_EXERCISE TASK_
Edit the stretch of the password-storage article from "In the fall" through "official IETF standard." by changing "Password Hashing Competition" to "Password Hashing Contest", and give that stretch again with the change made.

Storing Passwords in a Highly Parallelized World

Why “Use bcrypt.” is not the best recommendation (anymore).

Preamble: if you’re hashing your passwords with bcrypt / scrypt / PBKDF2 today, there’s nothing to worry about in the immediate future. This article is for you if you’re choosing a password hash today and want a future-proof solution. Not a call for action.

The Past

Five years ago, the world was a simpler place. You could shame other people for using cryptographic hashes like SHA-1 just by yelling at them to use bcrypt and you were mostly right.

bcrypt is a password hash. The difference to cryptographic hashes like SHA-1 is that it adds a computational cost to password hashing. In other words: it’s intentionally slow. The reasoning is that if someone steals the hashes of the passwords of your customers, it’s going to be much more expensive to compute the passwords (which are probably also the passwords to their email accounts) to those hashes.

The Present

Fast-forward to 2016.

The attackers caught up big time. Making a password hash computationally expensive is not enough anymore because people started utilizing GPUs and building highly parallel hardware specifically for cracking as many passwords in parallel as possible: ASICs¹.

Thus the next step in this arms race was to introduce an additional memory cost to hashing passwords. That makes the highly parallelized cracking of passwords infeasible by significantly raising the costs.

Currently, the most popular memory hard implementation is scrypt by the former FreeBSD Security Officer Dr. Colin Percival. Sadly, scrypt never got the attention it deserved; mostly due to the popularity of bcrypt and the NIST approval of PBKDF2 (that unfortunately also is not memory hard).

The Future

In the fall of 2012 Jean-Philippe Aumasson summoned an impressive round of cryptographers and security researchers, and initiated the Password Hashing Competition (PHC)².

Password hashing is everywhere, from web services’ credentials storage to mobile and desktop authentication or disk encryption systems. Yet there wasn’t an established standard to fulfill the needs of modern applications and to best protect against attackers. We started the Password Hashing Competition (PHC) to solve this problem.

In 2015, they announced the winner: Argon2.

Argon2 is a secure, memory hard password hash. It comes in three variants but for password hashing only the side-channel hardened Argon2id is relevant. In September 2021 RFC 9106 was released that made Argon2 an official IETF standard.

Practice

The Argon2 authors released a reference implementation in portable C with an optimized version for SSE2-enabled CPUs under the permissive CC0 license (~ Public Domain). This implementation is packaged by most operating systems and due to its license, it’s already possible to build bindings against it by vendoring it.

If you use Python you’re in luck: I’ve released CFFI bindings for the official Argon2 implementation: argon2-cffi with wheel files for all relevant Python versions and platforms.

_MATERIAL PROVIDED_
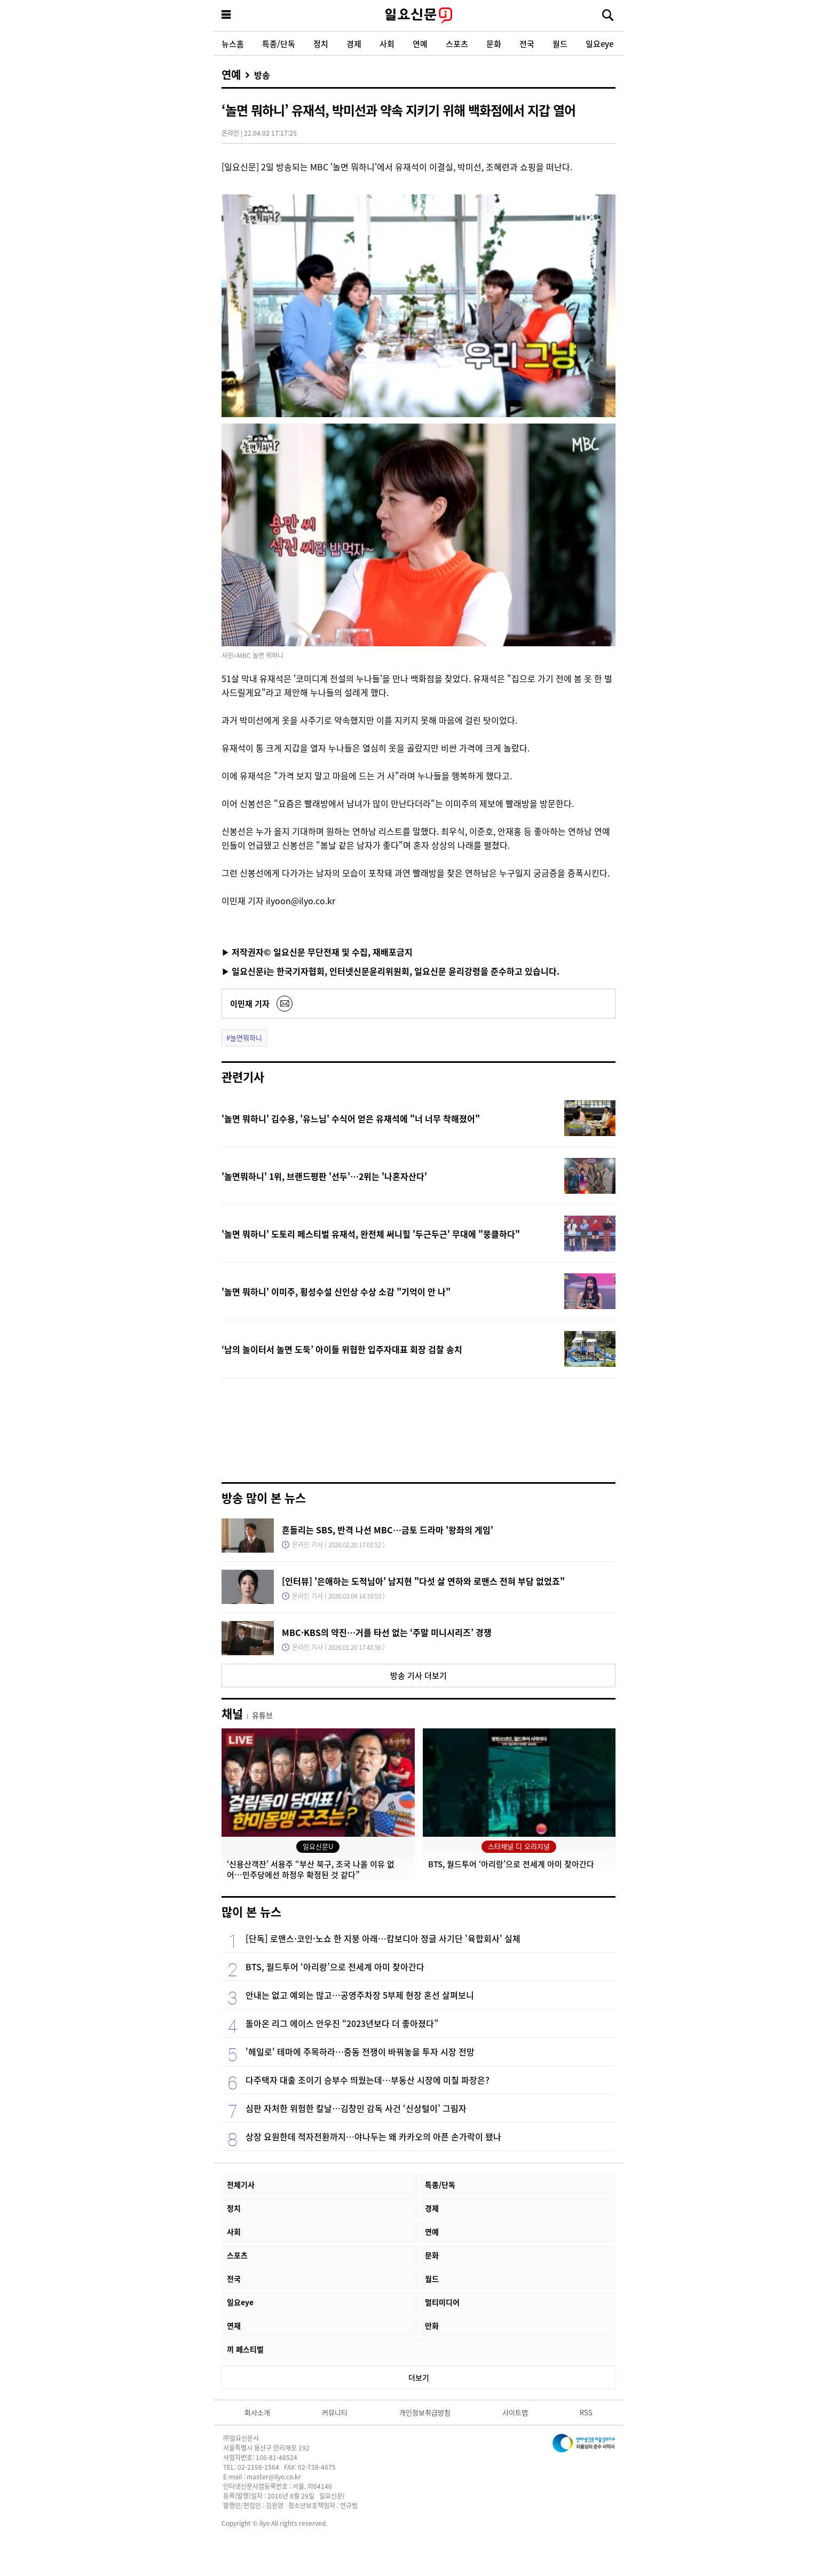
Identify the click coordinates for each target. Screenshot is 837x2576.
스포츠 (457, 43)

_RESULT_
In the fall of 2012 Jean-Philippe Aumasson summoned an impressive round of cryptographers and security researchers, and initiated the Password Hashing Contest (PHC)².

Password hashing is everywhere, from web services’ credentials storage to mobile and desktop authentication or disk encryption systems. Yet there wasn’t an established standard to fulfill the needs of modern applications and to best protect against attackers. We started the Password Hashing Contest (PHC) to solve this problem.

In 2015, they announced the winner: Argon2.

Argon2 is a secure, memory hard password hash. It comes in three variants but for password hashing only the side-channel hardened Argon2id is relevant. In September 2021 RFC 9106 was released that made Argon2 an official IETF standard.